* TO DO *
Report each line of the data that has "Jenis" somewhere in it.
-=-=-
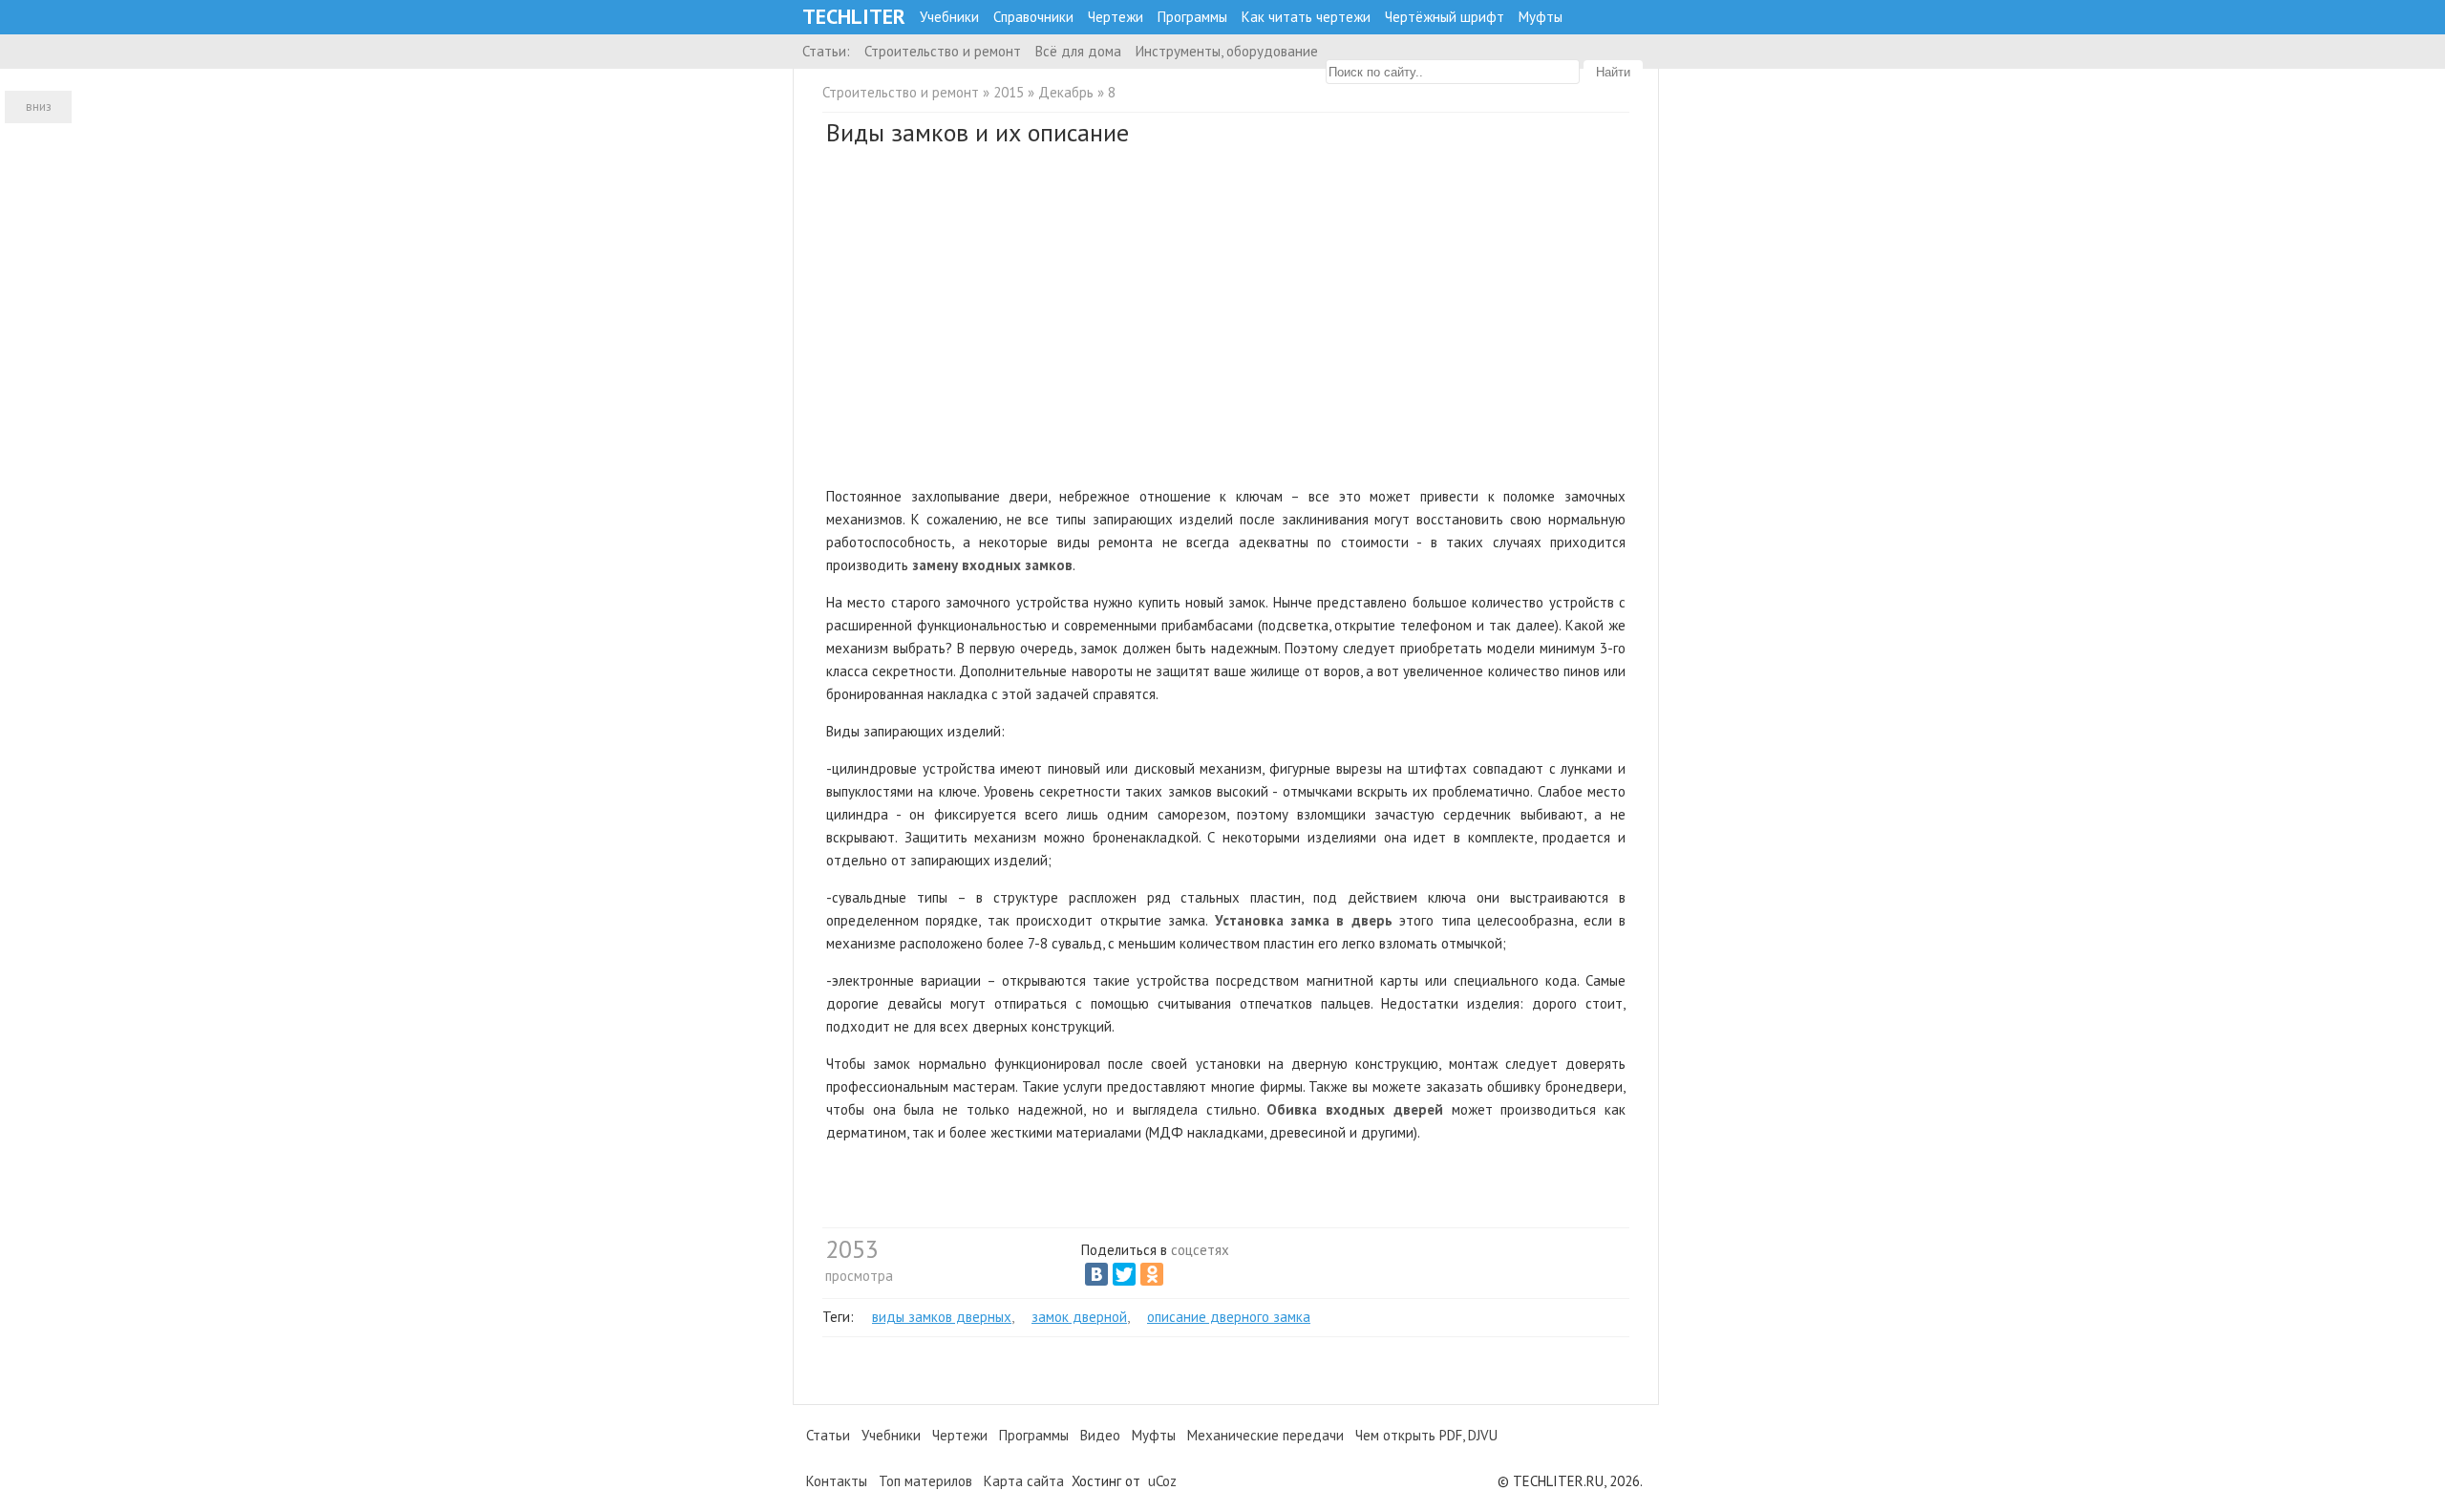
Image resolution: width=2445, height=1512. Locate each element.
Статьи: (826, 51)
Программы (1192, 17)
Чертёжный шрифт (1444, 17)
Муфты (1541, 17)
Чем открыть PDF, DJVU (1426, 1435)
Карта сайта (1024, 1481)
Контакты (836, 1481)
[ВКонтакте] (1096, 1274)
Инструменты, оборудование (1227, 51)
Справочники (1033, 17)
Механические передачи (1265, 1435)
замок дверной (1079, 1317)
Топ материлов (925, 1481)
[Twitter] (1124, 1274)
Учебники (949, 17)
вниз (39, 106)
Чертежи (1115, 17)
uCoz (1162, 1481)
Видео (1100, 1435)
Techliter (853, 17)
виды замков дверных (941, 1317)
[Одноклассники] (1151, 1274)
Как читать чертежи (1306, 17)
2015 (1008, 92)
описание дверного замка (1228, 1317)
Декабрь (1066, 92)
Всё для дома (1078, 51)
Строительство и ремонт (942, 51)
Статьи (828, 1435)
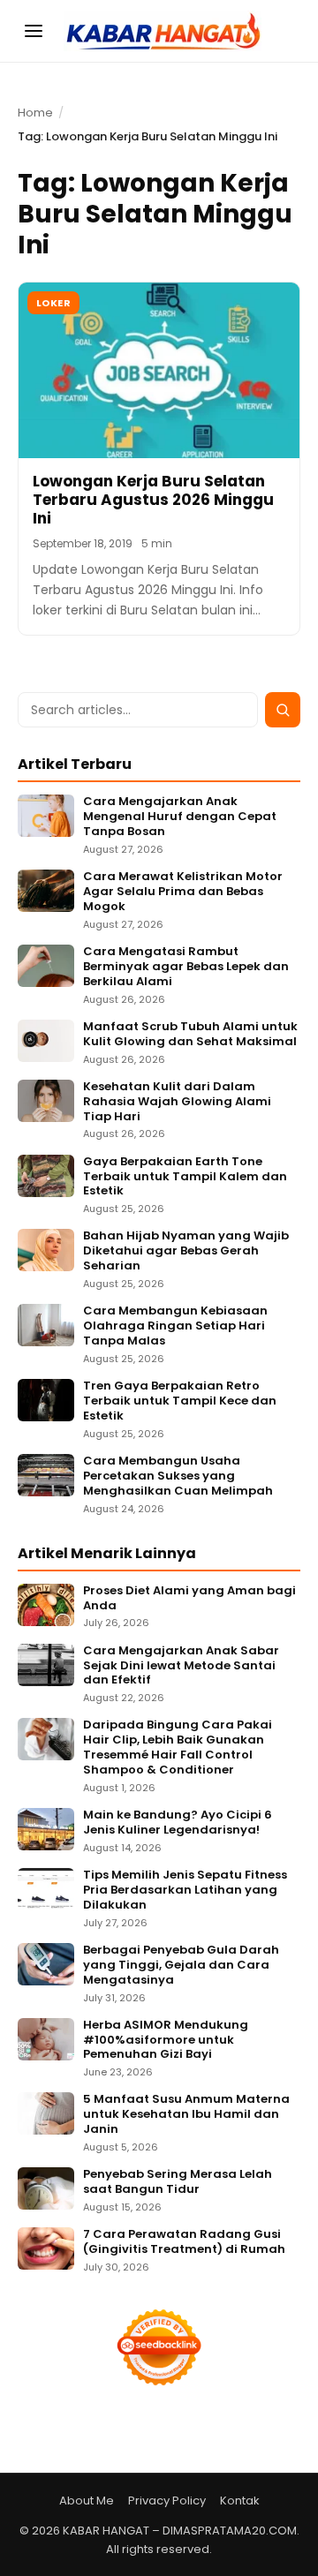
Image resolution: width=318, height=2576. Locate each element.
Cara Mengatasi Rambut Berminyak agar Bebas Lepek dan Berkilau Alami (186, 967)
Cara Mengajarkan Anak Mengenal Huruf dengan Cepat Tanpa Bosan (179, 817)
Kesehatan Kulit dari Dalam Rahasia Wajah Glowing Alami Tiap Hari (177, 1102)
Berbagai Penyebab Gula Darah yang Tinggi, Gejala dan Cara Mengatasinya (181, 1965)
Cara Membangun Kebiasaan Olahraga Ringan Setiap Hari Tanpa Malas (175, 1326)
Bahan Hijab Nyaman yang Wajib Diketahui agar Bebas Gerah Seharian (186, 1251)
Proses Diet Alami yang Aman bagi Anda (189, 1599)
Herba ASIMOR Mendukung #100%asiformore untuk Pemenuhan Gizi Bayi (165, 2040)
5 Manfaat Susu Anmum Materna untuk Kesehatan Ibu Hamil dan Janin (186, 2114)
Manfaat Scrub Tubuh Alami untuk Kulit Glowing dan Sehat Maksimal (190, 1035)
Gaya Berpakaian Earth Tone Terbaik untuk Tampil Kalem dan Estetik (185, 1177)
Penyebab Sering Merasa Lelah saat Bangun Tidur (177, 2182)
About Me (86, 2500)
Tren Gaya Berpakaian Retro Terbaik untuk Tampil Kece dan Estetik (179, 1401)
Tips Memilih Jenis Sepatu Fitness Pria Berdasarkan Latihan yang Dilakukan (185, 1890)
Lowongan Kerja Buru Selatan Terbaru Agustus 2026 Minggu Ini (153, 500)
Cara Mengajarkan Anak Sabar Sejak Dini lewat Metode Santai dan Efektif (181, 1666)
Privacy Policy (167, 2500)
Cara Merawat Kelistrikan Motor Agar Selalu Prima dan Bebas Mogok (183, 892)
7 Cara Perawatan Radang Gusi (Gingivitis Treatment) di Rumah (184, 2242)
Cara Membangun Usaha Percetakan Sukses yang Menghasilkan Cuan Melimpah (178, 1476)
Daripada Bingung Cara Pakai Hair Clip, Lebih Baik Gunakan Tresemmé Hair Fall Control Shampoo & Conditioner (177, 1748)
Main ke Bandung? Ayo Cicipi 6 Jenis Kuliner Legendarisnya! (177, 1823)
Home (35, 112)
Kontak (240, 2500)
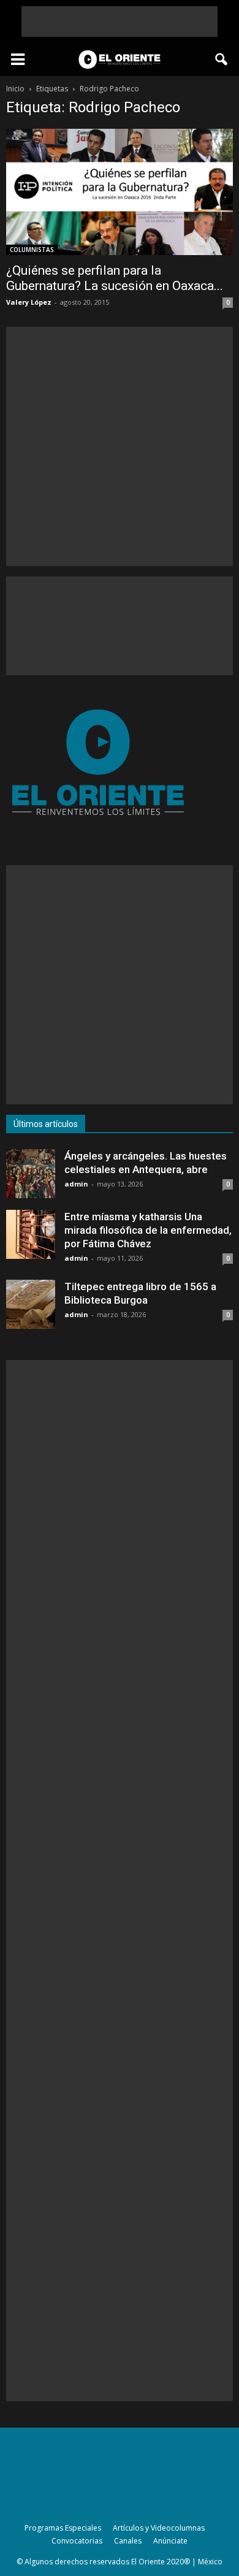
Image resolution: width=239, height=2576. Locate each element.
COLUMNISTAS (32, 249)
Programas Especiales (63, 2528)
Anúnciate (170, 2541)
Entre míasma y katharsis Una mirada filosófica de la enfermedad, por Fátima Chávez (148, 1230)
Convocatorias (76, 2541)
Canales (128, 2541)
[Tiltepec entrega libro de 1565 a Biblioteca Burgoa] (30, 1304)
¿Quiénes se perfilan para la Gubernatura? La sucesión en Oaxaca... (114, 278)
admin (76, 1183)
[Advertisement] (119, 21)
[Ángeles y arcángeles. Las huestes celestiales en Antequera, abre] (30, 1173)
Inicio (15, 88)
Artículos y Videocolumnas (159, 2528)
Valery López (28, 302)
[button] (222, 59)
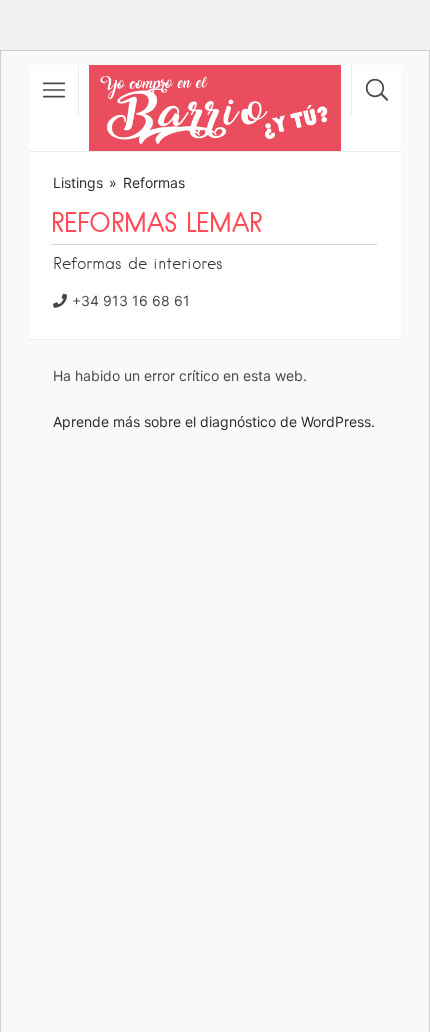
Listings (78, 182)
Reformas (154, 182)
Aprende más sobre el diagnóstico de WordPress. (214, 421)
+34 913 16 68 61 (131, 300)
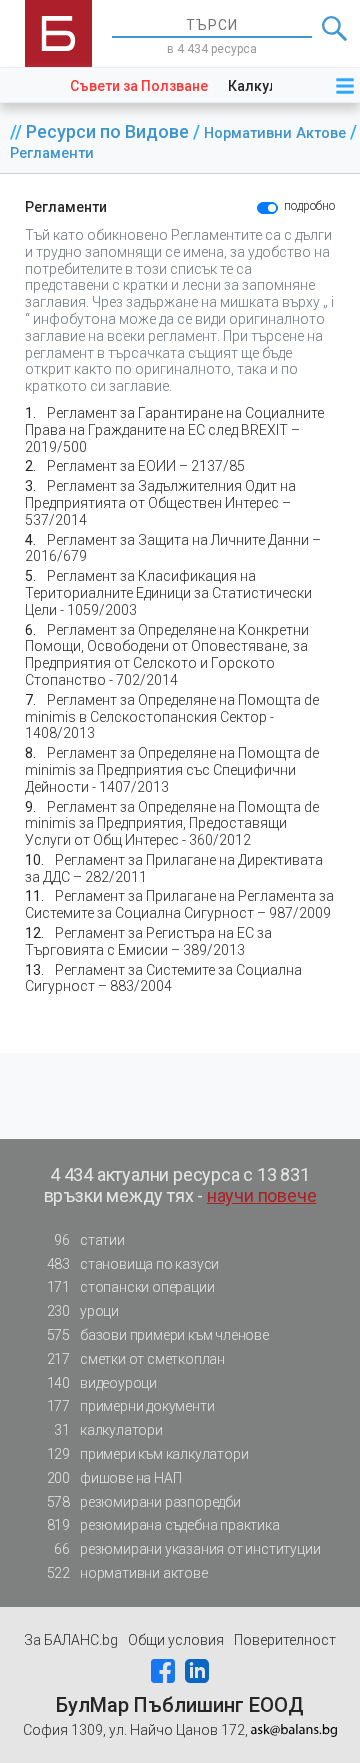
-=-=-
* RESULT *
Tips Memilih Jenis Sepatu Fitness Pria Berdasarkan Latihan yang Dilakukan (185, 1890)
Main ke Bandung? Ayo Cicipi 6 Jenis Kuliner Legendarisnya! (177, 1823)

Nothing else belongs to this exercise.